begin Given data

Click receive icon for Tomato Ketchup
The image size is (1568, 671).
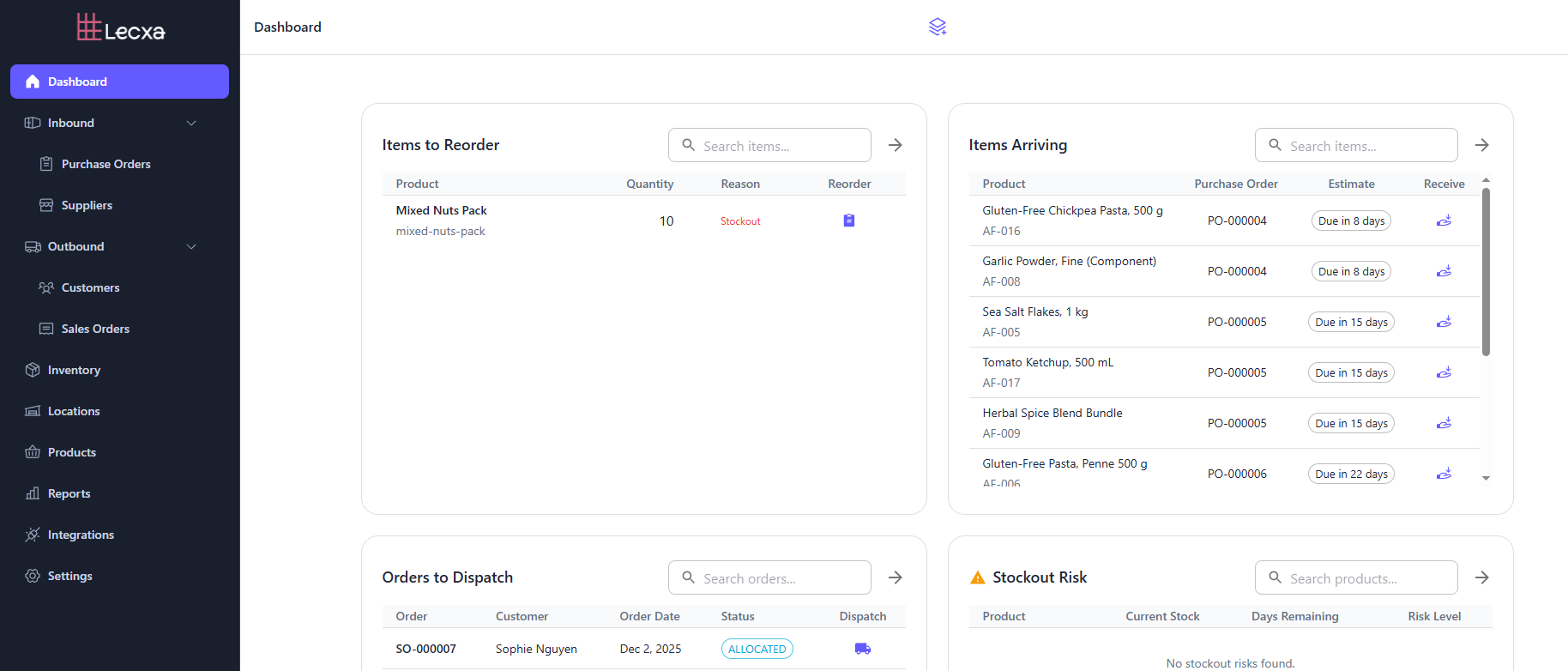tap(1444, 372)
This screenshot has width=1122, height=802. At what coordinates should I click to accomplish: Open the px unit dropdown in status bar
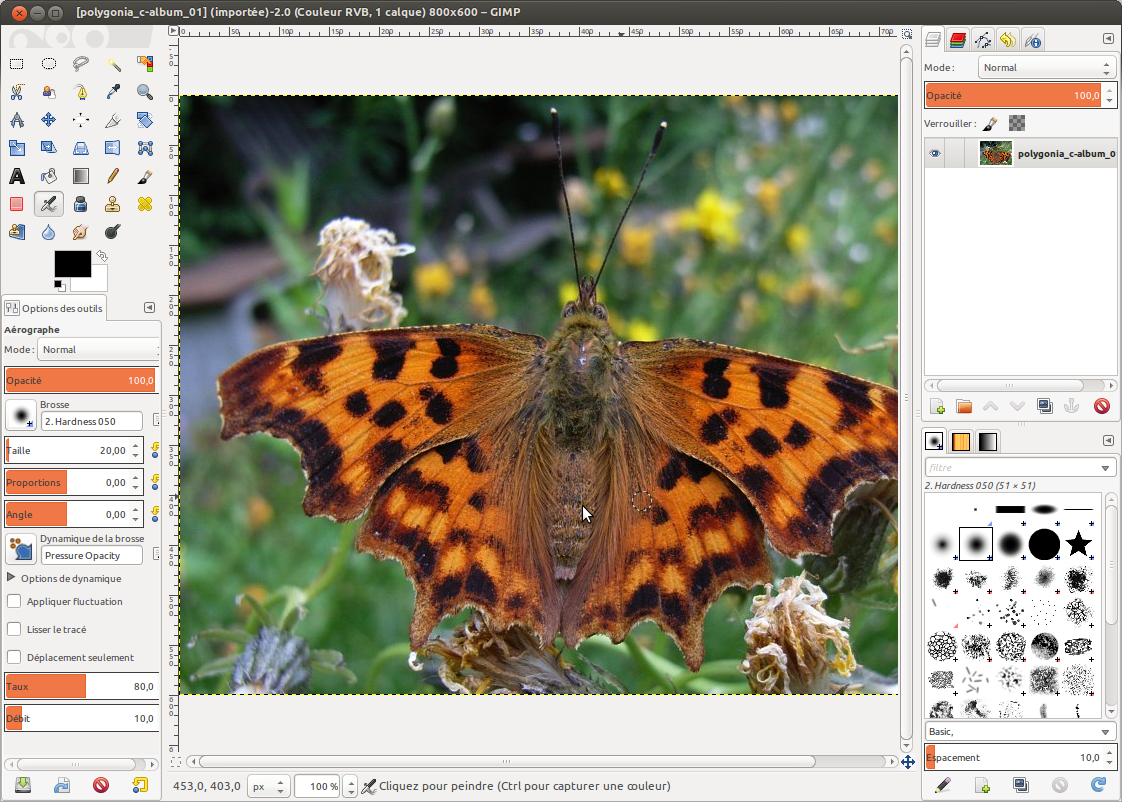pos(269,787)
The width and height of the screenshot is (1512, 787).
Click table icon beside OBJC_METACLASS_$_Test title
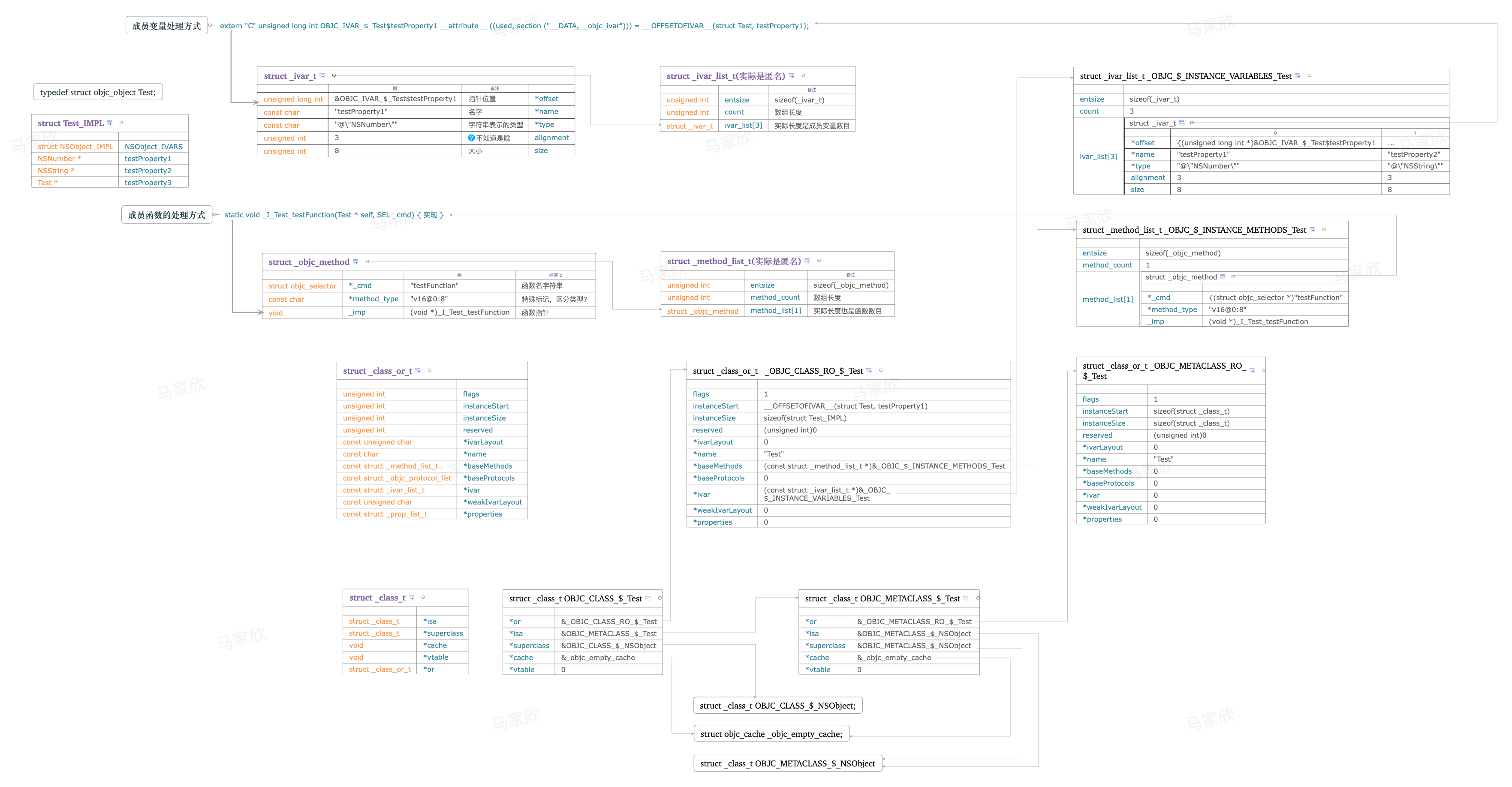point(966,598)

end Given data

__Exercise brief__:
Copy out the lines of the records above word for word, leaving out the pictures.

__Exercise solution__:
Click receive icon for Tomato Ketchup
The image size is (1568, 671).
tap(1444, 372)
This screenshot has width=1122, height=802. At what coordinates should I click to accomplish: Open the px unit dropdown in status bar
pos(269,787)
The width and height of the screenshot is (1512, 787).
Click table icon beside OBJC_METACLASS_$_Test title
point(966,598)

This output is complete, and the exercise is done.